PROBLEM TO SOLVE: Copy out every line in the entries below that includes "agent".

DATA FOR THIS TASK:

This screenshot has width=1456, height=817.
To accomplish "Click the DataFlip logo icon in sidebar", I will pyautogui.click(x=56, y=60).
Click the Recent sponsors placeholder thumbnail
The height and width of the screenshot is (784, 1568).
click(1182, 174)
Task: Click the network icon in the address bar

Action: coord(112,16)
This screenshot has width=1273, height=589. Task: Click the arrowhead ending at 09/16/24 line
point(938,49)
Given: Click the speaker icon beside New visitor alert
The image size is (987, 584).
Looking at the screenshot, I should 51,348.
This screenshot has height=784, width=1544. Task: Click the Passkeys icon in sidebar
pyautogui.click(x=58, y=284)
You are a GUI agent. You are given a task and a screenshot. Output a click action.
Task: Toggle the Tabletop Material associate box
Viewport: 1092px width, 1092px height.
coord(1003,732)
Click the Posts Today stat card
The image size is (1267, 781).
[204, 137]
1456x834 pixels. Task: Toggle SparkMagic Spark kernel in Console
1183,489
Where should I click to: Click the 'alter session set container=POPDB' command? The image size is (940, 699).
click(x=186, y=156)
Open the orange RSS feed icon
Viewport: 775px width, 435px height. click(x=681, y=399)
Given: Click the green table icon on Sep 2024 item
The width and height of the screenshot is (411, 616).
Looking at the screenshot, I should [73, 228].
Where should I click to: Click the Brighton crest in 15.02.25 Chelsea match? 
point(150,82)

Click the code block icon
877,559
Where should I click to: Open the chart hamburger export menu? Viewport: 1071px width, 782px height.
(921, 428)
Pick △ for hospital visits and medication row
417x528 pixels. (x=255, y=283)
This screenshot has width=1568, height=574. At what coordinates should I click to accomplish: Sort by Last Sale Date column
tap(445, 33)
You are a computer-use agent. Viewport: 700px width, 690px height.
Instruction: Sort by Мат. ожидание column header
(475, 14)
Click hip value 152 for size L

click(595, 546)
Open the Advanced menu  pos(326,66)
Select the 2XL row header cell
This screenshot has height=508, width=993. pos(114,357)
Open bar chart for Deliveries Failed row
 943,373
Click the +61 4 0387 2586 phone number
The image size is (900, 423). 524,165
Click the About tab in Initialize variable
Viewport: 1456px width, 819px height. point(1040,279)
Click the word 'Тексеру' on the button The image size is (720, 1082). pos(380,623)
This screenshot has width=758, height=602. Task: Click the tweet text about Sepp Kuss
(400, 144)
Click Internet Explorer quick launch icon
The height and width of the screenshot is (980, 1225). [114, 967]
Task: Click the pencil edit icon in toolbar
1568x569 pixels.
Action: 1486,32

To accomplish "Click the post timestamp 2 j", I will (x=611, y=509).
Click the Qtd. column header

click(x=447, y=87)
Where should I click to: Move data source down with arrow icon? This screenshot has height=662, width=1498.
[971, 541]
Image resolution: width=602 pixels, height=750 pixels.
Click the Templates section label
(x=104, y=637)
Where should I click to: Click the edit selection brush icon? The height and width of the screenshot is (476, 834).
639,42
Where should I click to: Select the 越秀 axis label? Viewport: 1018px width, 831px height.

ANSWER FOR THIS EXERCISE:
You are a GUI agent. You are given a task and a screenshot. Output a click action.
You are a computer-use agent. Viewport: 700px width, 690px height.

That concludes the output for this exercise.